While considered unlikely to significantly impede investigations or prosecutions by An Garda Síochána, the judgment has potential implications for other cases raising data privacy issues including, possibly, the appeal of convicted murderer Graham Dwyer.
Judgment on Dwyer’s appeal is due to be given by the Court of Appeal on Friday but, depending on the outcome, he or the Director of Public Prosecutions (DPP) could seek a further appeal to the Supreme Court.
Because the Supreme Court’s judgment in the Quirke case has set down markers for making applications for search warrants without going as far as requiring search protocols, legal and academic sources believe it will not seriously effect other investigations or prosecutions.
Requiring search protocols upon the valid seizure of a computer for the judicially authorised purpose of a search into online spaces is “not demanded by any aspect of the right to privacy”, the court said. It noted that such protocols are not required in the US and Canada, since the practicality of limiting in advance what might be relevant is difficult and more so than in a house search.
“This is an important judgment for online privacy and it sets a marker for other cases coming up shortly,” said Eoin O’Dell, associate professor at Trinity College Dublin’s Law School and a specialist in data privacy law. “It recognises the online world raises lots of additional questions for privacy rights that have to be answered.”
The judgment sets “a baseline” from which a standard practice for seeking search warrants is likely to quickly develop and is unlikely to have any major impact on future investigations and prosecutions, he said. Some existing prosecutions may be affected and may require a change in prosecution strategy, he added.
The judgment’s impact on the status of Quirke’s conviction will be decided at a later stage.
The core finding by the court is that, when seeking search warrants from the District Court under section 6 of the Criminal Justice Act 2006, gardaí must provide sworn information they have an objectively founded reasonable suspicion that the search could yield information for a criminal investigation.
If gardaí anticipate that electronic devices may be of relevance, they should say so. The information put before the District Court must be sufficient to allow it to consider the application with appropriate care as to the affected person’s rights.

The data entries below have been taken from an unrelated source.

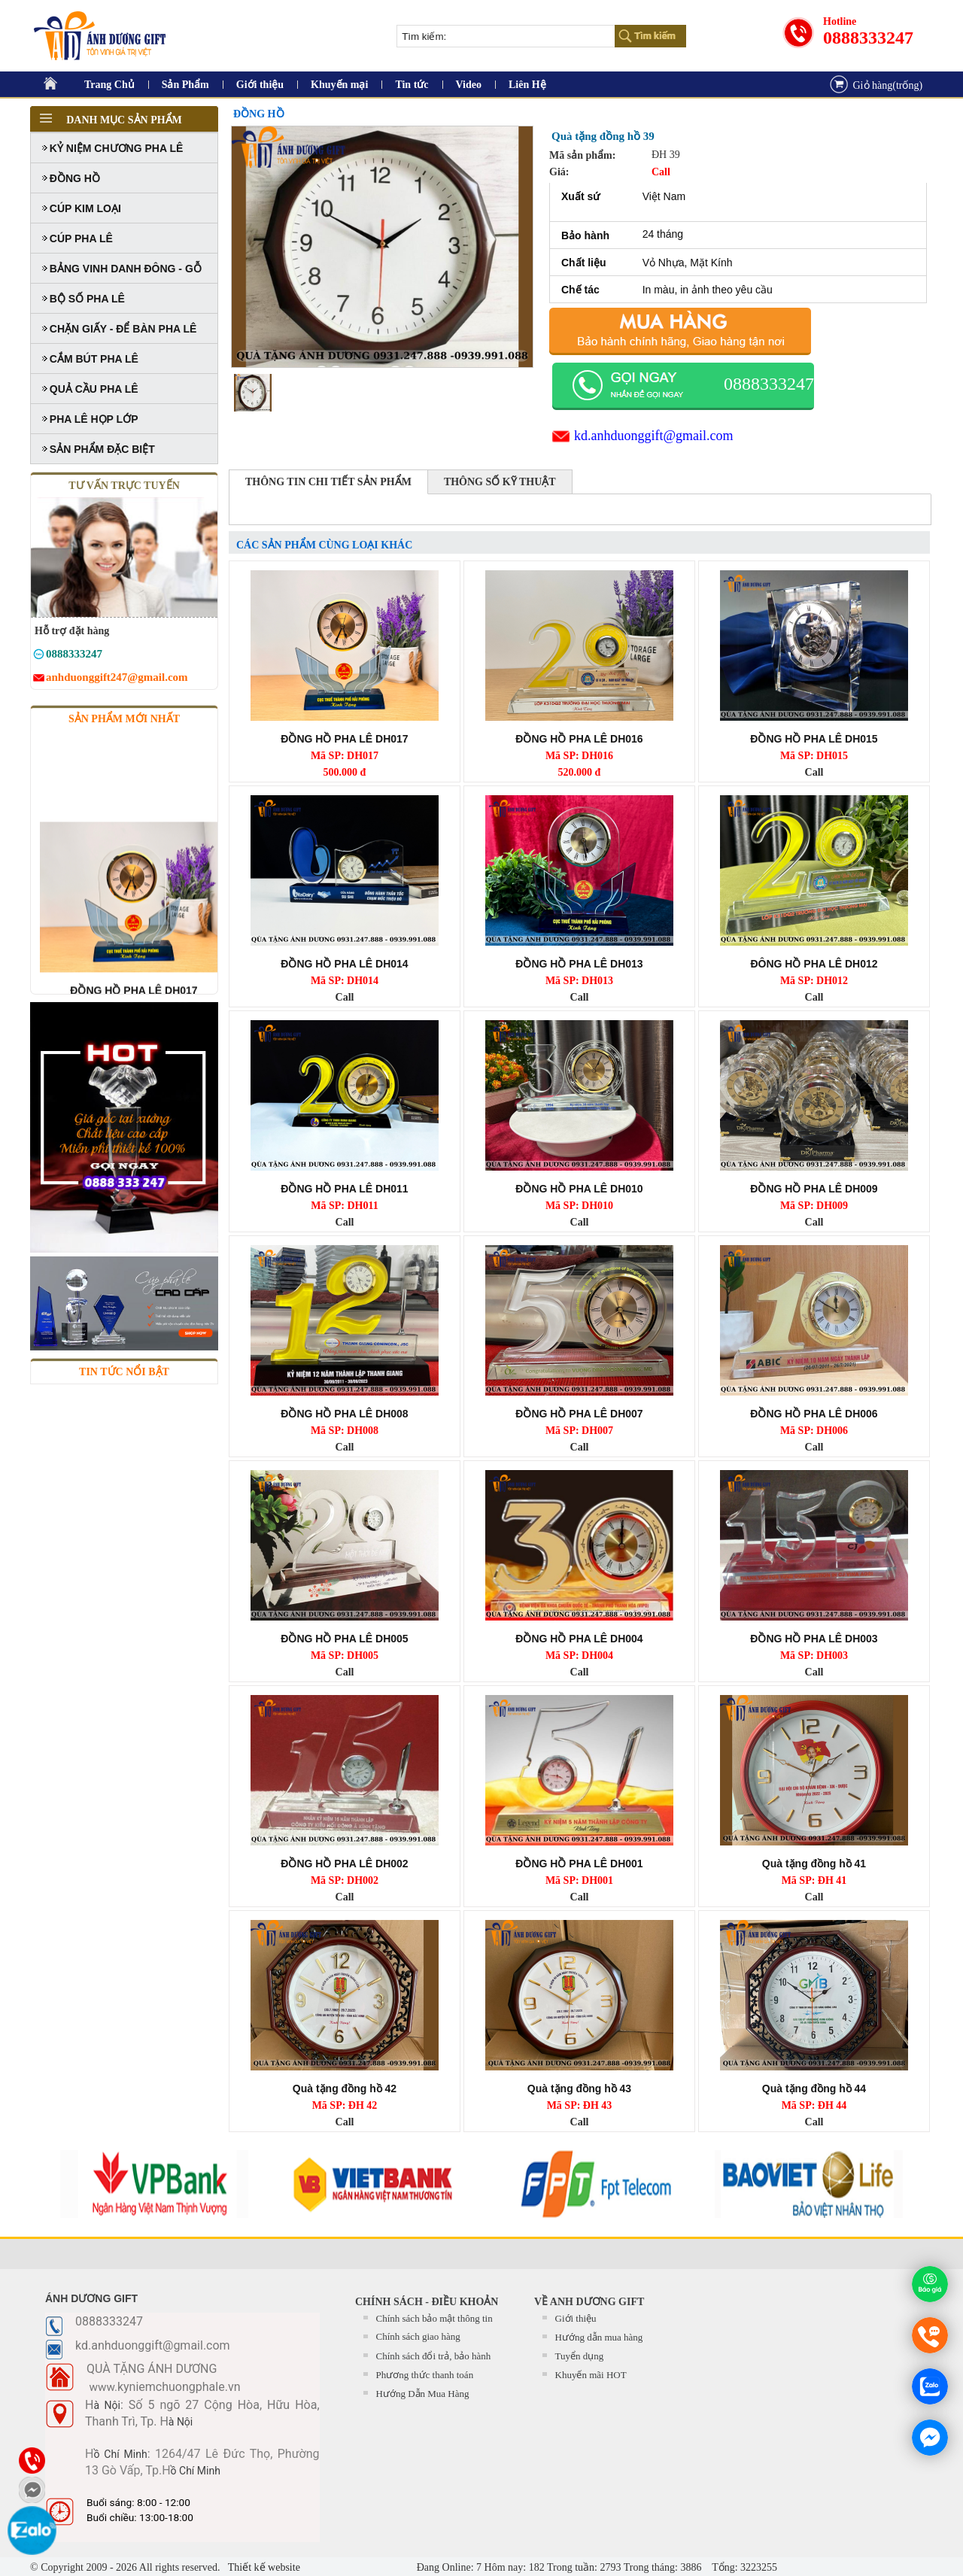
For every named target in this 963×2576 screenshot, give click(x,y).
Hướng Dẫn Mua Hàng (422, 2393)
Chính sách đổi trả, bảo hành (433, 2356)
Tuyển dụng (579, 2356)
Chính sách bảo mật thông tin (434, 2318)
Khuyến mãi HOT (591, 2374)
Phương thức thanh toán (425, 2374)
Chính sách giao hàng (418, 2336)
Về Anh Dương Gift (589, 2301)
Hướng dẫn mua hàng (599, 2337)
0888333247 (868, 37)
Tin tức (411, 84)
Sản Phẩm (185, 84)
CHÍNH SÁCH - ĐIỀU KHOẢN (426, 2301)
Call (814, 772)
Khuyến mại (339, 84)
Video (469, 84)
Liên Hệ (527, 84)
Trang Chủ (109, 84)
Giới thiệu (260, 84)
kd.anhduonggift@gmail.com (654, 435)
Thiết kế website (263, 2567)
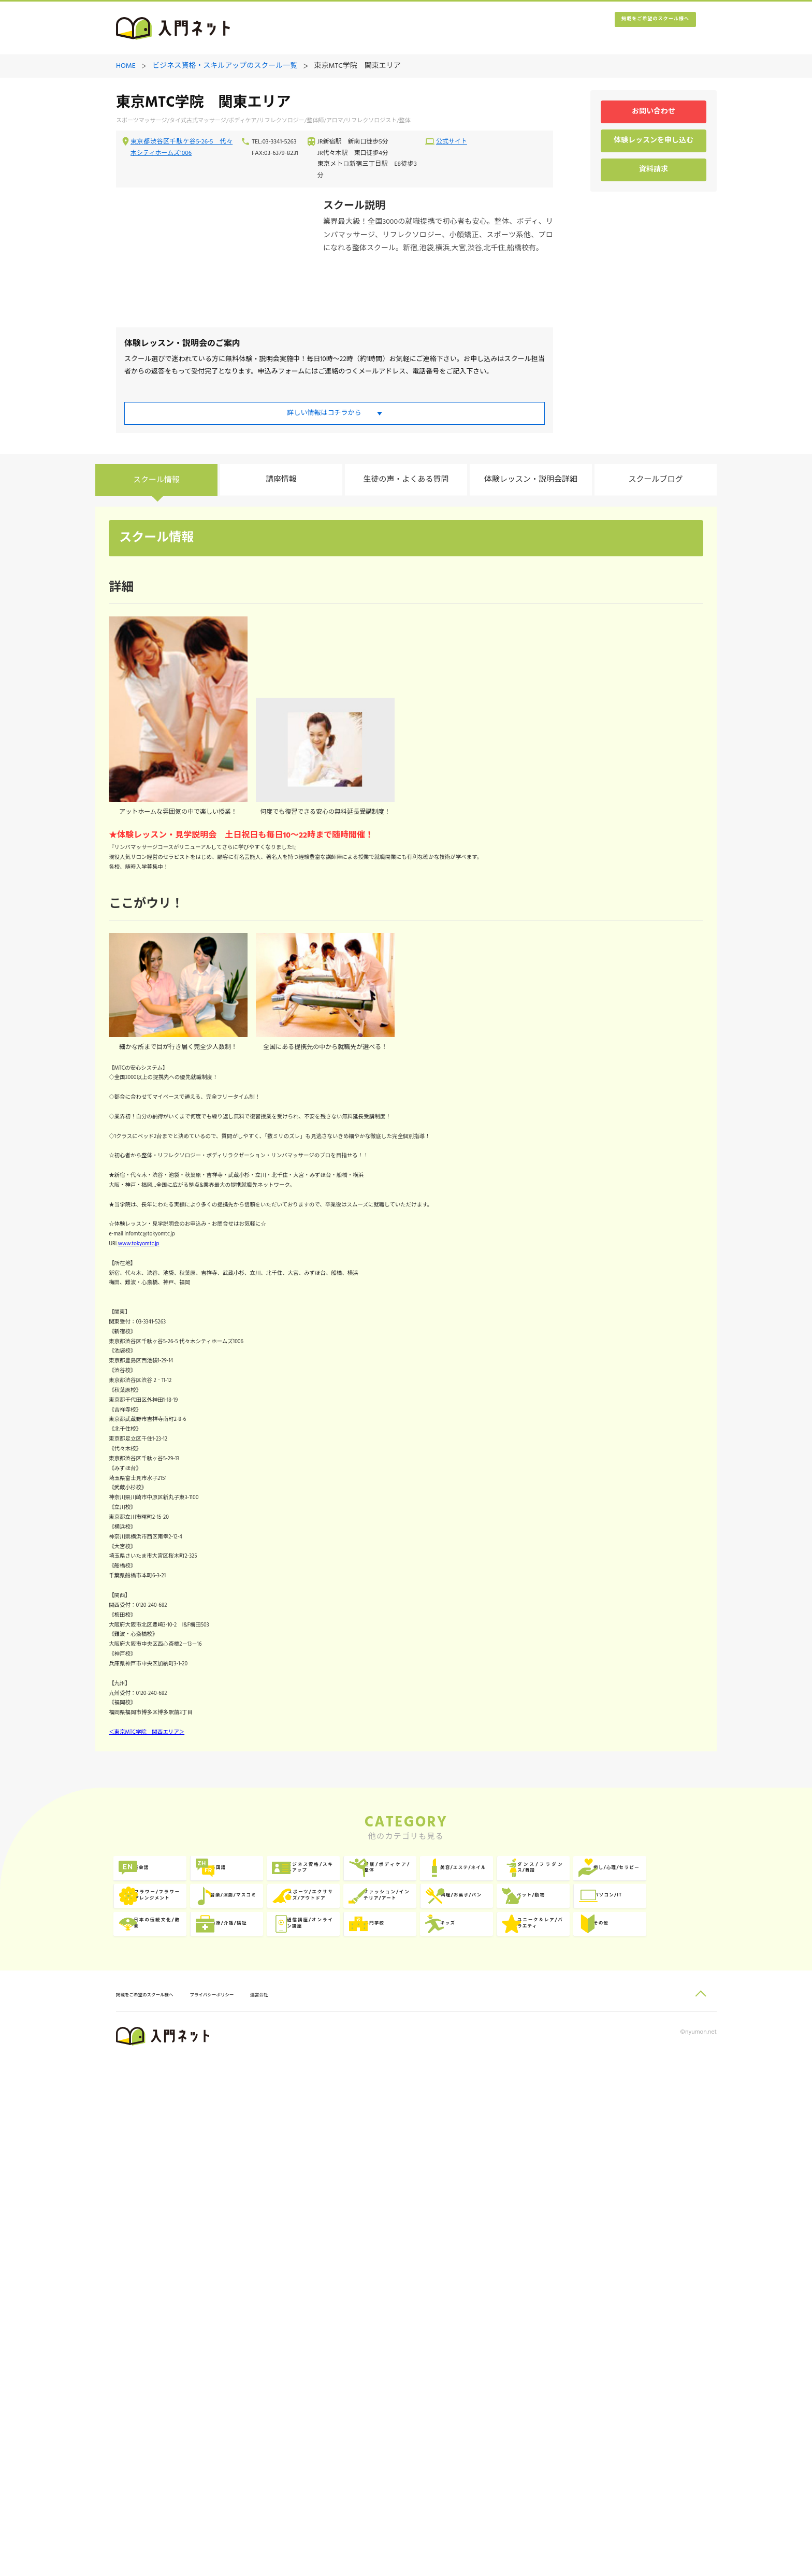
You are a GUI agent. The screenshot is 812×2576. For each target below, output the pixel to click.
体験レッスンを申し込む (653, 142)
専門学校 (394, 2387)
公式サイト (451, 143)
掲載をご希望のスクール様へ (634, 29)
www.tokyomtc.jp (161, 1363)
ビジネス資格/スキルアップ (414, 2260)
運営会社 (317, 2509)
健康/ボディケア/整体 (531, 2260)
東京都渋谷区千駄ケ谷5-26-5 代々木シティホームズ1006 (181, 149)
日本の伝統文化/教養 (648, 2345)
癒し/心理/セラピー (296, 2302)
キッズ (508, 2387)
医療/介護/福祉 (171, 2387)
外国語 (274, 2260)
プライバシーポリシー (253, 2509)
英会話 (157, 2260)
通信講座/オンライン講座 (297, 2388)
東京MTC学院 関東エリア (357, 67)
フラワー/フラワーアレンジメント (414, 2303)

If gardaí come across other items during their search relevant to another crime, those can be seized. If a computer is included among those other items, gardaí can seek a separate warrant to search that.
Because gardaí had not specifically included electronic devices among the information put before the District Court when seeking the warrant to search Quirke’s home, they could not lawfully search a computer seized from there, the court ruled.
The warrant issued concerned itself only with physical objects, particularly those that might establish a connection with the deceased, Bobby Ryan.
The court drew a distinction between a “physical” and a “virtual” space and said intrusion into a virtual space leads to a more significant intrusion of privacy rights. In Quirke’s case, the intrusion into the virtual space was unlawful because the District Court did not have sufficient information to engage in the necessary prior judicial analysis as to whether the warrant should be authorised.
The DPP, in opposing Quirke’s arguments concerning the warrant, had argued that police searches had remained lawful despite, for instance, personal diaries being read.
Mr Justice Peter Charleton, who gave the court’s judgment, disagreed, saying certain features of computers make them “fundamentally different” from diaries and other physical objects.
Computers store immense amounts of information and affect users’ ability to control the information available about them in two ways – they create information without the users knowledge and retain information users have tried to erase, he said.
Privacy interests are “markedly stronger” when it comes to computers because of how modern society lives through devices that record every communication and passing thought that inspires a search.
The Law Reform Commission, he noted, had in 2015 recommended gathering together, in “accessible” legislation, a general and necessary set of powers of search, including for computers.